O

Welcome to today’s post for the A to Z Blogging Challenge. For each day, I’ll be sharing the opening paragraphs to a book that starts with that letter and is sitting on my shelves or my Kindle.

O is for Odyssey

The Odyssey by Homer, translated by Robert Fitzgerald

Book I

A Goddess Intervenes

Sing in me, Muse, and through me tell the story
of that man skilled in all ways of contending,
the wanderer, harried for years on end,
after he plundered the stronghold
on the proud height of Troy.

He saw the townlands
and learned the minds of many distant men,
and weathered many bitter nights and days
in his deep heart at sea, while he fought only
to save his life, to bring his shipmates home.
But not by will nor valor could he save them,
for their own recklessness destroyed them all -
children and fools, they killed and feasted on
the cattle of Lord Hêlios, the Sun,
and he who moves all day through the heaven
took from their eyes the dawn of their return.
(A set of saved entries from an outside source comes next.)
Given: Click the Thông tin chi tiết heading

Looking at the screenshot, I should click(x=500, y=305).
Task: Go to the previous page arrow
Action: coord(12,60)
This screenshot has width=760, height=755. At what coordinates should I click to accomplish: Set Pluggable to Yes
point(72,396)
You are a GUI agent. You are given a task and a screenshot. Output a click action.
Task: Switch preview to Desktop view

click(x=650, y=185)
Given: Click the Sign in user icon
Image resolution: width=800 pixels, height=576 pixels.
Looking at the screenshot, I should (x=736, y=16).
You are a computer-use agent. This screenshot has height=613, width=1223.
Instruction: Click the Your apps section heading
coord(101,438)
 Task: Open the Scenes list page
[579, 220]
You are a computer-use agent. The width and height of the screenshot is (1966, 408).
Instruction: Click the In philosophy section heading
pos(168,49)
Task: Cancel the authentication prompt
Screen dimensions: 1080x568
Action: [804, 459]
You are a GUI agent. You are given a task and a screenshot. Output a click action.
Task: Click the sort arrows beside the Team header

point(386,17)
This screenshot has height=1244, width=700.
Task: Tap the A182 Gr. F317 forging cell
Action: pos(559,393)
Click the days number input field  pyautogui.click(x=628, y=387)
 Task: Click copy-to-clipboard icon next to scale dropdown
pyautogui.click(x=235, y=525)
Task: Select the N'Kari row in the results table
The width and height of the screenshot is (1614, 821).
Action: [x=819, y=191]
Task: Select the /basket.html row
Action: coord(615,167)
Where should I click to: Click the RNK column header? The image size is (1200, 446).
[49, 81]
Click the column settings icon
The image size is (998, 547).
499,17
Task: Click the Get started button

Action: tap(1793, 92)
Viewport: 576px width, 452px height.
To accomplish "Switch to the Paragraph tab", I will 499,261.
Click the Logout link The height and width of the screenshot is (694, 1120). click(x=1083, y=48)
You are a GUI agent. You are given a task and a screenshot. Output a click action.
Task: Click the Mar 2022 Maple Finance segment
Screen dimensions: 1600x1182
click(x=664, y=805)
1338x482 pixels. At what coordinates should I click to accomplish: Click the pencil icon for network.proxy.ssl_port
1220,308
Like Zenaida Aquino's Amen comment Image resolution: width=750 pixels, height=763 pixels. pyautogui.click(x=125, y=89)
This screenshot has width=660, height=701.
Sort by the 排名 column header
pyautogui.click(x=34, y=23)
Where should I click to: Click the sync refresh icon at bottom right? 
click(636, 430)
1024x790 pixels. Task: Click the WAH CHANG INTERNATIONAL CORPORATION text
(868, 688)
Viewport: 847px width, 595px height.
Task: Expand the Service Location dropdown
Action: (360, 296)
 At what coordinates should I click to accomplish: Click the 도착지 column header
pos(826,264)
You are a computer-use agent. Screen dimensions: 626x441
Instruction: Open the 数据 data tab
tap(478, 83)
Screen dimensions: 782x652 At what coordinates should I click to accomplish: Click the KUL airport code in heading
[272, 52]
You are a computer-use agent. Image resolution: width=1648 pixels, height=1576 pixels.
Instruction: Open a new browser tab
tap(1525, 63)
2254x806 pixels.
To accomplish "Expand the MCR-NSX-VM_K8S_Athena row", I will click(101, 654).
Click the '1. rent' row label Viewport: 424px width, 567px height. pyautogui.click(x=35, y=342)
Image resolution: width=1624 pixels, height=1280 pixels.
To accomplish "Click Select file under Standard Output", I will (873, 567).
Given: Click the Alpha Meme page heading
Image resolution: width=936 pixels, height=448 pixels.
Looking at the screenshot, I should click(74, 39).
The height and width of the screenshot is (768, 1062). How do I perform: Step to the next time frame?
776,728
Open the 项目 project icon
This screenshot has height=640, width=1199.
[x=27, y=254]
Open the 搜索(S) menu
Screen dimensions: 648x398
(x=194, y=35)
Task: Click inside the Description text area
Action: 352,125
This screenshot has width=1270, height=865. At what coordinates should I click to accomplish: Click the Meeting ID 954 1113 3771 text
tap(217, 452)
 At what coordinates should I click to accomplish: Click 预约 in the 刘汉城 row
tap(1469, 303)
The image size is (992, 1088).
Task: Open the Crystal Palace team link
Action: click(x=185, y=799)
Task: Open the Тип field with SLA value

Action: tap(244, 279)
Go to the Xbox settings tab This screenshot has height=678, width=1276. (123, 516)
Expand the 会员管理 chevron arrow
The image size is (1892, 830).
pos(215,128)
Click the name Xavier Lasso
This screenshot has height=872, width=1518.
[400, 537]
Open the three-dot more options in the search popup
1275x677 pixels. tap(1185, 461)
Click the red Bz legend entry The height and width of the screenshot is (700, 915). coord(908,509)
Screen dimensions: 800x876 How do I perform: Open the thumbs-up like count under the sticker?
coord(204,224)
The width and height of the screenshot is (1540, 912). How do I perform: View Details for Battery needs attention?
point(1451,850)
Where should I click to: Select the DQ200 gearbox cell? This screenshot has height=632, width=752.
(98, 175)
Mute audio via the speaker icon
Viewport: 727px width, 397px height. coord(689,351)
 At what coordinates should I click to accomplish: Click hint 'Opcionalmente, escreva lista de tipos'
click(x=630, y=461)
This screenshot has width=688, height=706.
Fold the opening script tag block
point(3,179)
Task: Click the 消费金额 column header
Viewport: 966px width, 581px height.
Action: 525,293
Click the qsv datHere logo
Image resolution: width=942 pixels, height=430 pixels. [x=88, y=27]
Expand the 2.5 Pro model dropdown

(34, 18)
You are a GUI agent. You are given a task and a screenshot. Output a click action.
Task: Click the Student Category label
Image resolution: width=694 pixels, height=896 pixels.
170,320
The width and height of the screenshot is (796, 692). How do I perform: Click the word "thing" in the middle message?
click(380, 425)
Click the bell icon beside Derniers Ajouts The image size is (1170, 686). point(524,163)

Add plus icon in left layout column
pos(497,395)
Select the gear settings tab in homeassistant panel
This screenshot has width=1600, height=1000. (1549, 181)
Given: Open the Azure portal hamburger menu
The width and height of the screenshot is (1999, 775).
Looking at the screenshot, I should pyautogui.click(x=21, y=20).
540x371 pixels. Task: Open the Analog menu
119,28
Of these adventures, Muse, daughter of Zeus,
tell us in our time, lift the great song again.
Begin when all the rest who left behind them
headlong death in battle or at sea
had long ago returned, while he alone still hungered
for home and wife. Her ladyship Kalypso
clung to him in her sea-hollowed caves -
a nymph, immortal and most beautiful,
who craved him for her own.

It seems silly to ask if you think I should read it, because clearly the answer is yes. Have you read it? Did you enjoy it?